=== Task instructions ===
Look through the records, and wherever the string "resident" turns up, copy out that line.

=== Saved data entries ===
■ ■ ■

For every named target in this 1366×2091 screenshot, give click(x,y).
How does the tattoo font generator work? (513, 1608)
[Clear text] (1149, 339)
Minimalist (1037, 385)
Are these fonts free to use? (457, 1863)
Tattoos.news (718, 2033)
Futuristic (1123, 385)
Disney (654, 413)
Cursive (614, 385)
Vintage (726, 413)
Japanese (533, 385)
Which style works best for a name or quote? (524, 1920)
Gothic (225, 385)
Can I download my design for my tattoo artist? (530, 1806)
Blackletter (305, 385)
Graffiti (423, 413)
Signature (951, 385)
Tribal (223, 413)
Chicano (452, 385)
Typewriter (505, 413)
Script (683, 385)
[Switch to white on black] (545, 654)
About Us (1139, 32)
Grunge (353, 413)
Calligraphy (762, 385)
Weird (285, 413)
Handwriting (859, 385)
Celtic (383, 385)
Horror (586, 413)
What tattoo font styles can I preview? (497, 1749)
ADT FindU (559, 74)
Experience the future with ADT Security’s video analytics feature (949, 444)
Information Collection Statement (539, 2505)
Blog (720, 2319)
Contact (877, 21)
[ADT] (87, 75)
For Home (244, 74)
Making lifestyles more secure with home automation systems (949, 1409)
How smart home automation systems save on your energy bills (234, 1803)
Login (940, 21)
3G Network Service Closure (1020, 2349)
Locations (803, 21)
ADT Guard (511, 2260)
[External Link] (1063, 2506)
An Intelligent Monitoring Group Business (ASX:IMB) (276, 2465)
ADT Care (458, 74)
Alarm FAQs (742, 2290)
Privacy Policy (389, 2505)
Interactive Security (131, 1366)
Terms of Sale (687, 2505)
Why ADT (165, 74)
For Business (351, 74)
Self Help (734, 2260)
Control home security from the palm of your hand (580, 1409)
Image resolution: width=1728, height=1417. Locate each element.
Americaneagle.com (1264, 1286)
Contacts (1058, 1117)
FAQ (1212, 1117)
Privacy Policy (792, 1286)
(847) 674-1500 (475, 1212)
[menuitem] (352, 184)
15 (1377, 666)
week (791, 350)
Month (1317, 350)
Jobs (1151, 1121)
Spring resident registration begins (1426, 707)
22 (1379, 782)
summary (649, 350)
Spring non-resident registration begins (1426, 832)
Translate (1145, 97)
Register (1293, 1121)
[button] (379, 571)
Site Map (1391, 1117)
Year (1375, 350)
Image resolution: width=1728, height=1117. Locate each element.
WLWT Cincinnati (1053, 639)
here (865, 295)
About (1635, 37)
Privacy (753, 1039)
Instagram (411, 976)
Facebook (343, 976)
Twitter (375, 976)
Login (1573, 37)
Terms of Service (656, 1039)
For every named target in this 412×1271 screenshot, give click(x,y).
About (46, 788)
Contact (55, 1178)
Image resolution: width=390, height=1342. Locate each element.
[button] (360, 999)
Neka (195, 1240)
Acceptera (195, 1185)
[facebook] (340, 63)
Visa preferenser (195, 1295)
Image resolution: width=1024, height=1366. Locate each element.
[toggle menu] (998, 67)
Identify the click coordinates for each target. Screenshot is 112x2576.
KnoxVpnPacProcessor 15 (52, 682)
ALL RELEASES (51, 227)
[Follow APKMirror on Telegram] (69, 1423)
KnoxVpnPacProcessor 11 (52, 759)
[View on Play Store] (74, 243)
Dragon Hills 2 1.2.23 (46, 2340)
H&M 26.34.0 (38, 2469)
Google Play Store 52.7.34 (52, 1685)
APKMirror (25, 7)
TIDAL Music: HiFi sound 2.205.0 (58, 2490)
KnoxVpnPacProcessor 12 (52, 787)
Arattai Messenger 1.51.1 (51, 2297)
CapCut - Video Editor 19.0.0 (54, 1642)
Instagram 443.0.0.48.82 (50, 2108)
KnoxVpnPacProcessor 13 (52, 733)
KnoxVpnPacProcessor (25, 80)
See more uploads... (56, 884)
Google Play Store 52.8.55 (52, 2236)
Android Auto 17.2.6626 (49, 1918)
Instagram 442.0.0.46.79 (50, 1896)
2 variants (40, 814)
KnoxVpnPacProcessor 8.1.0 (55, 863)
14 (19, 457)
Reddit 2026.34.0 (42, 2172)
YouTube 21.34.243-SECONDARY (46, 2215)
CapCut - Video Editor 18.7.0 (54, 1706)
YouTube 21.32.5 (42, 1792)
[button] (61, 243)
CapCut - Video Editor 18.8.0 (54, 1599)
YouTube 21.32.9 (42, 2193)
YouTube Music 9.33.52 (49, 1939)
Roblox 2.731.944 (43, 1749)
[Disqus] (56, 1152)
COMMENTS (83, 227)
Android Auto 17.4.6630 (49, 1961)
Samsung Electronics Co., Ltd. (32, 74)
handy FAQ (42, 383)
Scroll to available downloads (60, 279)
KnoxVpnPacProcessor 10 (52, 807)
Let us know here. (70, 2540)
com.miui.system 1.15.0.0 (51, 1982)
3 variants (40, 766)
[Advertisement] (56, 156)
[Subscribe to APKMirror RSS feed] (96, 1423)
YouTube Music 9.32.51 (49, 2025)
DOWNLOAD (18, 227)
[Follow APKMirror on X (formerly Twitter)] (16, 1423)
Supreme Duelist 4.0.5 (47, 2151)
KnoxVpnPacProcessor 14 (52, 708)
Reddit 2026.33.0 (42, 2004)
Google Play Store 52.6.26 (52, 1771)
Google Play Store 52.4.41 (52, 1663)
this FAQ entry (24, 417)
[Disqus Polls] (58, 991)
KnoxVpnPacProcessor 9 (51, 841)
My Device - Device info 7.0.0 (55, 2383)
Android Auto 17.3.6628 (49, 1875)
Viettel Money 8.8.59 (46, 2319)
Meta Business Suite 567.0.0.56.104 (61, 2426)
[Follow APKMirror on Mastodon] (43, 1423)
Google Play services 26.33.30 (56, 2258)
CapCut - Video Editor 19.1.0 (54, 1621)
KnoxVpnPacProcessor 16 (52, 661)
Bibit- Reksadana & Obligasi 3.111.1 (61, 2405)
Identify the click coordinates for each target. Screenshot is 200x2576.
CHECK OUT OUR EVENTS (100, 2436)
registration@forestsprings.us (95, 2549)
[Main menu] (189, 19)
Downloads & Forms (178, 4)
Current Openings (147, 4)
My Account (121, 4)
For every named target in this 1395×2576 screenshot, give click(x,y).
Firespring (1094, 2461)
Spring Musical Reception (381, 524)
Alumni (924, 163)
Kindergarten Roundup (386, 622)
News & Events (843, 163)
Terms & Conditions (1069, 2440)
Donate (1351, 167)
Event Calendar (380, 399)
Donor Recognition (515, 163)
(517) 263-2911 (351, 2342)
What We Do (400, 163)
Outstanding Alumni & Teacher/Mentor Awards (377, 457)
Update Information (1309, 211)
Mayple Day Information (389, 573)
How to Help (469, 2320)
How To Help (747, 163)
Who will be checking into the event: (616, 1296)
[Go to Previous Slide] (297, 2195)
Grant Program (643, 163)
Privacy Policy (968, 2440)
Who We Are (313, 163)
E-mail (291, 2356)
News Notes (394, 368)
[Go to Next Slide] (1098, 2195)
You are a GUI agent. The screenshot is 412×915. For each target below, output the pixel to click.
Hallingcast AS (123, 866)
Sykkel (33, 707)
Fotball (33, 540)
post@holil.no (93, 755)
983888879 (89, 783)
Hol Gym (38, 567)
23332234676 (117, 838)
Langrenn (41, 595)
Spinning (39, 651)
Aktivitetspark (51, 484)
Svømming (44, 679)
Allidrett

■ ■ ■

=== Response area ===
Spring resident registration begins (1426, 707)
Spring non-resident registration begins (1426, 832)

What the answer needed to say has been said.